Suu Kyi's party rebuffs Myanmar junta threat
YANGON, Apr 28 (Reuters) Myanmar democracy icon Aung San Suu Kyi's National League for Democracy rejected today a threat by the military government to ban the party for alleged illegal activities.
''They cannot dissolve the party without sound evidence,'' NLD secretary U Lwin said in rejecting the charges levelled on Wednesday by Information Minister Brigadier General Kyaw Hsan. Kyaw Hsan said the NLD ''has connections with expatriate groups, terrorists and destructive groups'' which had attacked the former Burma, under military rule since 1962.
''The government has firm evidence to declare the NLD unlawful,'' he told reporters during a drug-burning ceremony in Southern Shan State.

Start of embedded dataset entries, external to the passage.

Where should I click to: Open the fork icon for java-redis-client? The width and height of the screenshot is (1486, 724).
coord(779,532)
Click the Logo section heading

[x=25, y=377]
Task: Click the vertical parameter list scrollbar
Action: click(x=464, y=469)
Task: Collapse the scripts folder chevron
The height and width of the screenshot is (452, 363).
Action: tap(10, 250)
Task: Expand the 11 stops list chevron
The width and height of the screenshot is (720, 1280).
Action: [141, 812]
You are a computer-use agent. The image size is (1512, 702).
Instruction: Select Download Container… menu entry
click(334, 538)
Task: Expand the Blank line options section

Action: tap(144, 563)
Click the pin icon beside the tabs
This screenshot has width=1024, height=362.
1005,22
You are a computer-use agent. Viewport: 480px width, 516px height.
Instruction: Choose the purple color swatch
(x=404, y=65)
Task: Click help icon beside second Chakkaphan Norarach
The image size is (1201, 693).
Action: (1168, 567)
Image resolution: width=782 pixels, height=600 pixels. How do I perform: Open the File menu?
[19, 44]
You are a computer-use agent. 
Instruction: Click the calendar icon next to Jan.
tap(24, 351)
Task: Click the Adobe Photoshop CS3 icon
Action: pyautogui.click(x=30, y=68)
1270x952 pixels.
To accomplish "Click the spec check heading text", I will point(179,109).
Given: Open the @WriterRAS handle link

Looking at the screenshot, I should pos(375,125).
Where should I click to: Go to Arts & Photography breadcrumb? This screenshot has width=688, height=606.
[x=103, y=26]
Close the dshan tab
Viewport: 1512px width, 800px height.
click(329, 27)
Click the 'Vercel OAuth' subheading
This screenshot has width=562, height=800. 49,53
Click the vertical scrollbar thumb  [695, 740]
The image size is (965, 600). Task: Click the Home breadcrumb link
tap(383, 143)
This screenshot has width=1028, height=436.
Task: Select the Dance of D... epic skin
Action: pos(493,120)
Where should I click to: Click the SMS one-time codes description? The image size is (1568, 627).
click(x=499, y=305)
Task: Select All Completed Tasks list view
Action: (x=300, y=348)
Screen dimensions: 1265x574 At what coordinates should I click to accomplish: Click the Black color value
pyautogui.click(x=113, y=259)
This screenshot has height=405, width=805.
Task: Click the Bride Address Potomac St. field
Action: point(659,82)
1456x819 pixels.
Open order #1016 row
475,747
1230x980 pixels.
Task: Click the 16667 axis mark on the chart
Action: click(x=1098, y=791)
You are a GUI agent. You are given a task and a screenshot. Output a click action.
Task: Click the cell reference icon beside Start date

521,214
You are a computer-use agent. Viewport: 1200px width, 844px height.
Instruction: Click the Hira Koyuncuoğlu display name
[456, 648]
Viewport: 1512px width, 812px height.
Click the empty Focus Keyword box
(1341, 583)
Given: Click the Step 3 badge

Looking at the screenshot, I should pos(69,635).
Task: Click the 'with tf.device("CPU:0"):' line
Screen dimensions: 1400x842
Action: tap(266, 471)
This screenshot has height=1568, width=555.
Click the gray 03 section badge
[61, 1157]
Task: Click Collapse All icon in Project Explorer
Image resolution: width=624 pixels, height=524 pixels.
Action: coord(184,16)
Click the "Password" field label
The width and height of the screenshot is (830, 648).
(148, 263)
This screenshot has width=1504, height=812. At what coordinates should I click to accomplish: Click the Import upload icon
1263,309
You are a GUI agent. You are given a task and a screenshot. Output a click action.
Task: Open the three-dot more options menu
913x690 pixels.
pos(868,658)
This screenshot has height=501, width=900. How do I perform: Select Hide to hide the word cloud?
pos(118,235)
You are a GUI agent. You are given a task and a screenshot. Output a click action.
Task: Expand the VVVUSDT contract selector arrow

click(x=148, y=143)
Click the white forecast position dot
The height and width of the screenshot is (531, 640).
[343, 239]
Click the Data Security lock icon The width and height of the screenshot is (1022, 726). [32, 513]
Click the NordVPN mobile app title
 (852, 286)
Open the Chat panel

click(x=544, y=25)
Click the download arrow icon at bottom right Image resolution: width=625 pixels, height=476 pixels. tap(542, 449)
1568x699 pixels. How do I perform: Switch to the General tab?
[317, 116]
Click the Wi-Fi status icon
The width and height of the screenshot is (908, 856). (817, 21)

''But the government, assessing the situation from all view points and exercising tolerance and patience and farsightedness, still permits the NLD to stand as a legal political party.'' The NLD won a landslide election victory in 1990 only to be denied power by the army. Its offices outside Yangon have been shut since a government crackdown in May 2003 when Suu Kyi, 60, was detained.
Suu Kyi, a Nobel Peace laureate who has spent about 10 of the past 15 years in some form of detention, remains under house arrest at her Yangon home, her telephone cut off and visitors restricted.
''If the NLD was dissolved, it would be an insult to the entire people,'' said Pu Chin Sian Thang, spokesman of the Committee Representing People's Parliament (CRPP), a loose opposition alliance.